Updated: Jun 22
There are two effects of high inflation.
The first is one that we have in recent weeks and months become brutally aware of, namely its effect on nominal financial asset prices. Nominal bond prices get hit because their yields rise - and thus prices fall - to compensate for the higher inflation. Nominal equity prices get hit because higher inflation causes recession risk to rise, thus increasing the possiblility of a fall in corporate profits, the basis of equity values.
The second is more insidious and relates to the fact that when inflation is high, nominal returns are considerably worse in real terms i.e. when the inflation rate is deducted from nominal returns. These are what are called real returns and are important because they tell you what is happening to the purchasing power of your investments - you should also consider your salary in real not nominal terms.
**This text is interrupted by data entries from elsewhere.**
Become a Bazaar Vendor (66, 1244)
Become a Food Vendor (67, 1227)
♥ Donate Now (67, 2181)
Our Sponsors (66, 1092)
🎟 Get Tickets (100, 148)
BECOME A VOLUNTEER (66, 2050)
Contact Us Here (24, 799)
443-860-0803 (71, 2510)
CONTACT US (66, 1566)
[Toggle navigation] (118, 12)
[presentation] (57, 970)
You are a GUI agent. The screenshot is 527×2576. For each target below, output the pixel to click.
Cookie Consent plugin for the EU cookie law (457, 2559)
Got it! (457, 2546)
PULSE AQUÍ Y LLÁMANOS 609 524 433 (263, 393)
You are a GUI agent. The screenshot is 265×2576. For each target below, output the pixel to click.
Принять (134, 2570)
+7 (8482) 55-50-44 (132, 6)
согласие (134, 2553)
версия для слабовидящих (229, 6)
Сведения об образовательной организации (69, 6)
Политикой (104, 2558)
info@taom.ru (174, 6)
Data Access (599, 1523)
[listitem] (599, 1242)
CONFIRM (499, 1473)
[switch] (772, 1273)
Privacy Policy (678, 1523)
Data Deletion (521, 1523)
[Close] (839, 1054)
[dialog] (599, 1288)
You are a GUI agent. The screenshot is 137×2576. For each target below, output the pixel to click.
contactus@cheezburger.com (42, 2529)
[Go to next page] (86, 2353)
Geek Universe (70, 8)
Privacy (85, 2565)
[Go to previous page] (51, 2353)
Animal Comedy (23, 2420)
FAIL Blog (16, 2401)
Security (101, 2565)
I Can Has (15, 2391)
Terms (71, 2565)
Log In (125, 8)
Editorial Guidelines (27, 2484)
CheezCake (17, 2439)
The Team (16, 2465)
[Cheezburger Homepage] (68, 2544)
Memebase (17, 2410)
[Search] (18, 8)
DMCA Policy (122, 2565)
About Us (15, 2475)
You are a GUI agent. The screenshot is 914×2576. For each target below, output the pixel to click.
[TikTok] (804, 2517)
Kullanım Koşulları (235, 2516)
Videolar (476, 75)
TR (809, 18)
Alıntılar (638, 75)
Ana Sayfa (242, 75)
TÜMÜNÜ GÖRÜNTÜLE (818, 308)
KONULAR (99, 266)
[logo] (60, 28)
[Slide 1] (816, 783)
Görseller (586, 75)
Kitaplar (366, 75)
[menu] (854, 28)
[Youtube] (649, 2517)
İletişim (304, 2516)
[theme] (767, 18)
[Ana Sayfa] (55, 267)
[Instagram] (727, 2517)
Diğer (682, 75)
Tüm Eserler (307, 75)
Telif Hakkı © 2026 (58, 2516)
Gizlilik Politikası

I have always thought in real terms. It seems clear that the nominal value of your investments or salary is far less important than what you can buy with them i.e. their purchasing power. However, it is rarely made clear by the investment industry or by the financial media that you should always think in real terms. I'm not sure why this is. Perhaps subtracting the inflation rate from everything is just too complicated.
But there is also ignorance in play. Financial journals often refer to an exchange rate being weak or strong without taking into account what inflation is doing. If you're going on holiday to Turkey, don't get too excited about the lower foreign exchange rate - it is largely due to consumer prices in Turkey having gone through the roof in relation to prices in the UK.
Laziness and ignorance. Sigh.
Another reason perhaps for not thinking in real terms is that when inflation is low it does not impact purchasing power materially. Equities and bonds for the last forty or so years have together been returning 10%-ish per annum in nominal terms, so it could be argued the 2-3% inflation we have seen over the same period has not made too much of a dent.
However, the world has changed. Inflation is now high single digits and on average may be high for the next decade or more, thus materially reducing purchasing power. If you have not been thinking in real terms, now is the time to start.
The views expressed in this communication are those of Peter Elston at the time of writing and are subject to change without notice. They do not constitute investment advice and whilst all reasonable efforts have been used to ensure the accuracy of the information contained in this communication, the reliability, completeness or accuracy of the content cannot be guaranteed. This communication provides information for professional use only and should not be relied upon by retail investors as the sole basis for investment.